Quase quatro décadas após o Acidente com Césio-137 em Goiânia, cerca de 1.300 brasileiros ainda convivem com consequências da contaminação e seguem sob acompanhamento médico. O caso, considerado o maior desastre radiológico do país, voltou ao debate público após produções recentes reacenderem a memória da tragédia.
Segundo associações de vítimas, parte dos atingidos enfrenta dificuldades para acessar medicamentos e tratamentos adequados, evidenciando que os impactos do episódio ainda persistem.
O acidente ocorreu em setembro de 1987, na cidade de Goiânia, quando uma cápsula contendo césio-137 foi retirada de um aparelho de radioterapia abandonado em um hospital desativado.
Sem conhecimento dos riscos, o material foi levado para um ferro-velho, onde acabou sendo aberto. O pó azul luminoso que havia no interior despertou curiosidade e foi manuseado e compartilhado entre familiares e vizinhos, espalhando a contaminação.
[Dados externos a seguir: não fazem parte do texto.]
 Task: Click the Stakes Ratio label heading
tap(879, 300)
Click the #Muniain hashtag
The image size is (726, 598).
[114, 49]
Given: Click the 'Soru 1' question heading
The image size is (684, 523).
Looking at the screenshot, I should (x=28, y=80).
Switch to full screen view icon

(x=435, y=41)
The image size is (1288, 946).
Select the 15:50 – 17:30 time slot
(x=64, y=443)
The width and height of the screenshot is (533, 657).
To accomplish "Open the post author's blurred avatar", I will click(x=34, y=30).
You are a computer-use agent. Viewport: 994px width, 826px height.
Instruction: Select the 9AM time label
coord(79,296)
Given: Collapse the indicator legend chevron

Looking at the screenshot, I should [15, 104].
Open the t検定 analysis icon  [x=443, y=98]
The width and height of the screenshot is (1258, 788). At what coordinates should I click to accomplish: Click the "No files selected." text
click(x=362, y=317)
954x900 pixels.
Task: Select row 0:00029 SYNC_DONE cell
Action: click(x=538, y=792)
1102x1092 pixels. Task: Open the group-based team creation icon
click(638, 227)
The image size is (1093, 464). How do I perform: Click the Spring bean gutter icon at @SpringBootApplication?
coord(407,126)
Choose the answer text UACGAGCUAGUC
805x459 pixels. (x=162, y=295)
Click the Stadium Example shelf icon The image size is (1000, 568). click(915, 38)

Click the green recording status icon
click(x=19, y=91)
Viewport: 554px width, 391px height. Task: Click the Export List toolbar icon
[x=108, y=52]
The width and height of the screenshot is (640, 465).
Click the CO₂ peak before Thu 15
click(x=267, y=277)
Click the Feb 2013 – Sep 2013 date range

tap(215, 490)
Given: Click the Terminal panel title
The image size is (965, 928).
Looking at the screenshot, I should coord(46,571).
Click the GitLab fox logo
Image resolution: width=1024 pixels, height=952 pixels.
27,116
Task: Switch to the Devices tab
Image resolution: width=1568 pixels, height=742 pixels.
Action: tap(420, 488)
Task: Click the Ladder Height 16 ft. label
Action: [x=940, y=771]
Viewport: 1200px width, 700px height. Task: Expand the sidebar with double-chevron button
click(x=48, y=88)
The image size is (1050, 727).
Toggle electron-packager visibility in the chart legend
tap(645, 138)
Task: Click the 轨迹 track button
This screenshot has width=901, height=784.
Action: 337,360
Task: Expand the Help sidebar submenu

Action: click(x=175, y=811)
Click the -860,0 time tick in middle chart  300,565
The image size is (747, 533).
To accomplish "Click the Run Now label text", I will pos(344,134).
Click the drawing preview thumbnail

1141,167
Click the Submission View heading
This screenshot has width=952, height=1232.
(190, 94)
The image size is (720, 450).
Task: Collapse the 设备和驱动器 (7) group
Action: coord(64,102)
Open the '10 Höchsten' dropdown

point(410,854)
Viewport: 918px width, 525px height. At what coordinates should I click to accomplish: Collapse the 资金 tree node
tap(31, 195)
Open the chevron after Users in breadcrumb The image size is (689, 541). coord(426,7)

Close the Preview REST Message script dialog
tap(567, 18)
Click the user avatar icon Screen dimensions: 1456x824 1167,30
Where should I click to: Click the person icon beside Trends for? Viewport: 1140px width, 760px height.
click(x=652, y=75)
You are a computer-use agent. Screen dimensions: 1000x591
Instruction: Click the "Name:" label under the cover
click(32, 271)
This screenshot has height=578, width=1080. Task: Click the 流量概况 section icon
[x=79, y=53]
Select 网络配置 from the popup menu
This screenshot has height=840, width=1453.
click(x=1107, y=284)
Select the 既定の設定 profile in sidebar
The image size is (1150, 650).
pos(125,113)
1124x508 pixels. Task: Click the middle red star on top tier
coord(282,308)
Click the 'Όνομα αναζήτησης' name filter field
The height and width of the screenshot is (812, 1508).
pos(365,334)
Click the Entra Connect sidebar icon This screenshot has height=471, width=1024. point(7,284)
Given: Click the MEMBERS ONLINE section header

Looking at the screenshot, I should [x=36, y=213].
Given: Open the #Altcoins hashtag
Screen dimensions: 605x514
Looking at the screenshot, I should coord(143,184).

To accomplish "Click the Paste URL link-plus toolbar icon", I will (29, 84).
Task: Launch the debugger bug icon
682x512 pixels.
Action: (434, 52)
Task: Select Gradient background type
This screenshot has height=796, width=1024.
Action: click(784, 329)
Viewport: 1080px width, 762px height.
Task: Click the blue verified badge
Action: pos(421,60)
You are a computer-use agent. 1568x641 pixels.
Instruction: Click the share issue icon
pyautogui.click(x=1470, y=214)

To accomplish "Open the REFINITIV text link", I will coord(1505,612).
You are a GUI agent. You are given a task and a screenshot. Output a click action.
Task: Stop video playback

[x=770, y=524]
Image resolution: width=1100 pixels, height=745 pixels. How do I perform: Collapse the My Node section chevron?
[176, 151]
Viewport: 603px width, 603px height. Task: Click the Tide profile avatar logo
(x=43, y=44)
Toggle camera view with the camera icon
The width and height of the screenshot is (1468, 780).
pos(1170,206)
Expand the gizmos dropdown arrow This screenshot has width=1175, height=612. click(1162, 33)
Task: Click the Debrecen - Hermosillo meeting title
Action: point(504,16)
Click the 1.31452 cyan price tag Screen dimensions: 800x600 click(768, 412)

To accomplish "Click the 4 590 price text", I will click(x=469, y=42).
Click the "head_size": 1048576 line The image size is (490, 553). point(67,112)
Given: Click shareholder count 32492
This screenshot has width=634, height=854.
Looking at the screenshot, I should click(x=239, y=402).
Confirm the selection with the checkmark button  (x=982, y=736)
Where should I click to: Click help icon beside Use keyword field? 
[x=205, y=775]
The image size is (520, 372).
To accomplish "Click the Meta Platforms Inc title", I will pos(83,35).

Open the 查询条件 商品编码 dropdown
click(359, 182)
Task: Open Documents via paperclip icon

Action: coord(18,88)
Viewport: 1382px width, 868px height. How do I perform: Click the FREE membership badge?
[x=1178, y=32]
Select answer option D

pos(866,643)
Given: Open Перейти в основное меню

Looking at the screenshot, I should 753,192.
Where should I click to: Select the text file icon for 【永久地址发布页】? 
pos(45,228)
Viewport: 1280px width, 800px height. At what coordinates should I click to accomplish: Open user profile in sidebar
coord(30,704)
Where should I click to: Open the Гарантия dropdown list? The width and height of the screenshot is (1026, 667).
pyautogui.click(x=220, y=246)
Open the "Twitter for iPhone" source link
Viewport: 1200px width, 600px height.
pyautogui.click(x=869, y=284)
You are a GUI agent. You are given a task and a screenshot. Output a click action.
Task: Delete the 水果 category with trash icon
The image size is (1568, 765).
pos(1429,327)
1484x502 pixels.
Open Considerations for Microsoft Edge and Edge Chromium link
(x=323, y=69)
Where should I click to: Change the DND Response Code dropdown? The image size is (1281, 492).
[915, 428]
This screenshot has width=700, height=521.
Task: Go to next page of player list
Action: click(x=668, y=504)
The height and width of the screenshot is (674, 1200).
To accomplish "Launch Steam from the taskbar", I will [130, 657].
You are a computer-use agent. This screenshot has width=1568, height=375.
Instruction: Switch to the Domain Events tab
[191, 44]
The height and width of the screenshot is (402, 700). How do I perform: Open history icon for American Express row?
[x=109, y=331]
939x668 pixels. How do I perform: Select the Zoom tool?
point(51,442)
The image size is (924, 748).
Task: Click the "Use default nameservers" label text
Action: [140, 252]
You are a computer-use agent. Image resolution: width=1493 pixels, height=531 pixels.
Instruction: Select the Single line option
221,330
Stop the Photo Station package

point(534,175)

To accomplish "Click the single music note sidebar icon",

A exposição resultou em sintomas graves, como queimaduras, náuseas e falência de órgãos, que inicialmente foram confundidos com doenças comuns.

Mortes e contaminação em larga escala
Dados oficiais reconhecem quatro mortes diretamente causadas pela radiação, embora especialistas e associações apontem que o número real de vítimas fatais pode ser maior ao longo dos anos.
Ao todo, mais de 112 mil pessoas foram monitoradas pelas autoridades na época, devido ao risco de contaminação. Centenas apresentaram níveis significativos de exposição.
Entre os casos mais emblemáticos está o da menina Leide das Neves Ferreira, de 6 anos, que morreu após contato com o material e se tornou símbolo da tragédia.
Impactos duradouros e debate sobre assistência
Atualmente, parte das vítimas ainda enfrenta sequelas físicas e psicológicas, além de doenças associadas à exposição à radiação. Entidades que acompanham os afetados afirmam que o suporte oferecido nem sempre é suficiente para atender às necessidades de longo prazo.
O caso também levanta discussões sobre responsabilidade e reparação. Instituições como a Comissão Nacional de Energia Nuclear foram responsabilizadas na esfera civil, mas as punições e indenizações são consideradas limitadas diante da dimensão do desastre.
A tragédia voltou a ganhar visibilidade após o lançamento da minissérie Emergência Radioativa, que reconstitui o acidente e seus desdobramentos.